As I said, there was a large population to be discharged and certainly most people did do well. But near closure time, a final dance was held just as often had been in days gone by. I was delighted to see some former clients at the dance who had been long discharged. The facility had been their home for most of their lives and so I knew this was their comfort zone. However as we chatted a comment shook me. They said they had tried to go to dances and other events in the community but they didn’t like them because they didn’t feel welcome. It was too hard for them to fit in. They told me that people looked at them strangely. They even sounded a bit afraid. Where they had so looked forward to living in the community, they were now certainly not as delighted as they once had been. Clearly for them it actually felt like they had been thrown under the bus.

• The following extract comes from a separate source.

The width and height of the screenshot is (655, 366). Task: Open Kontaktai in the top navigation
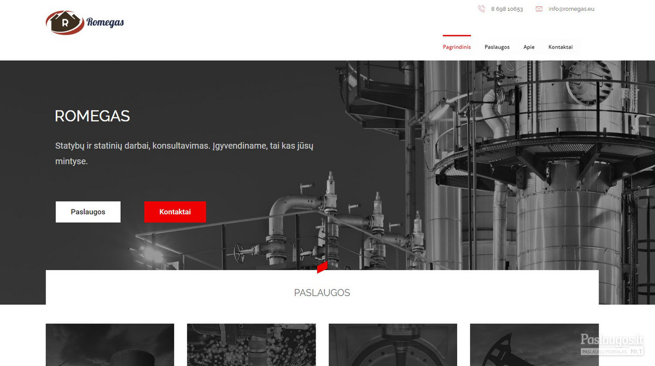(560, 47)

Silos seem to be something I have been fighting my whole life. I guess we all do to some extent perhaps, some more concerning than others depending on the issues relevant to our lives. My dad, my son, my aunt all lived or do live with challenges and disabilities, as did those in my place of employment. People are constantly isolated and excluded for a plethora of reasons which all boil down to the fact that we are different from each other and that leads to fear.

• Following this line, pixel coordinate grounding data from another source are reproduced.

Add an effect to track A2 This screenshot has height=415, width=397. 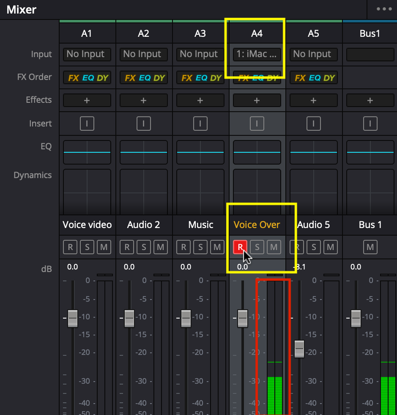(144, 100)
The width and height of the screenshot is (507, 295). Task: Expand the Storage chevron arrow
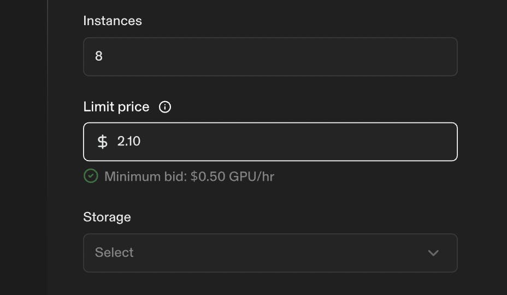(433, 253)
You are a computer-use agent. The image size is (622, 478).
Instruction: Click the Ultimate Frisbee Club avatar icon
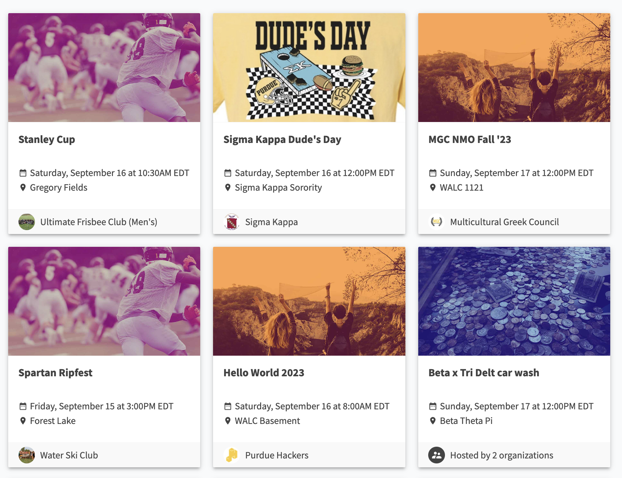(27, 222)
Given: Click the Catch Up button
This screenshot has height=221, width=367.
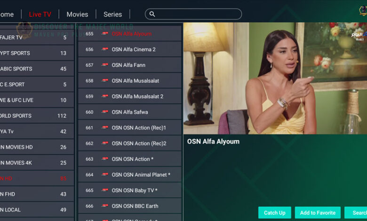Looking at the screenshot, I should point(275,213).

Therefore, silos feel the same as do physical boundaries, always the place we are expected to remain. For better or for worse, they are comfortable, familiar. To begin with, we tend to normally stay culturally within our own people group mainly because of language. Then a host of reasons emerge convincing us to segregate and stay so. Yet, since the dawn of time wars have all been battled over gaining boundaries and territory.


Pause for a moment here and think about what the world might look like presently if this were not the case, if there were no boundaries or never had been. There would be no issues at our borders, no dangerous illegal crossings in a desperate attempt to find a better life, no war in Ukraine, no poverty, no sense of entitlement because of our birthplace. In Bible days there were even lines of distinction and inheritance over your birth order, the firstborn gaining the goods. OOOOh Human Race, what have we done to ourselves!

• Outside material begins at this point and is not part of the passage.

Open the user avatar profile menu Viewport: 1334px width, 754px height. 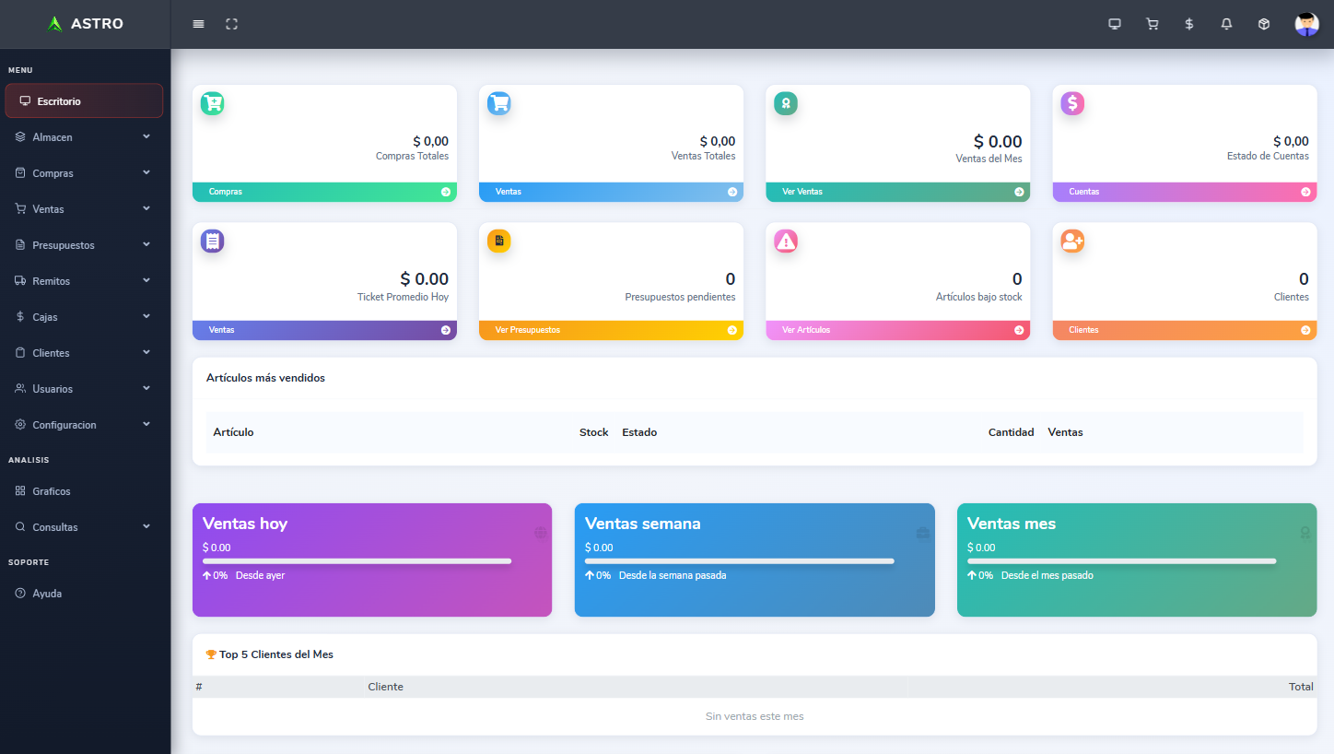[x=1306, y=24]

Moreover, silos create prejudices and isolation. Being immersed in the world of folks with challenges as I was all those years, the buzz was always how we must striving for inclusion….but I never really saw inclusion play out in real time, in real life. It was widely discussed, volumes written on the subject, and presented at endless conferences. It was the dream, the utopic goal, but still the human race struggles tremendously with little progress. I had accompanied former clients into the community frequently. I knew exactly what the people at the dance were talking about.


And now, dwelling in a cultural silo which houses seniors, the war continues but on this new front of ageism. Older adults are marginalized, segregated by our society, and often we ourselves simply accept this…and then complain that it is so.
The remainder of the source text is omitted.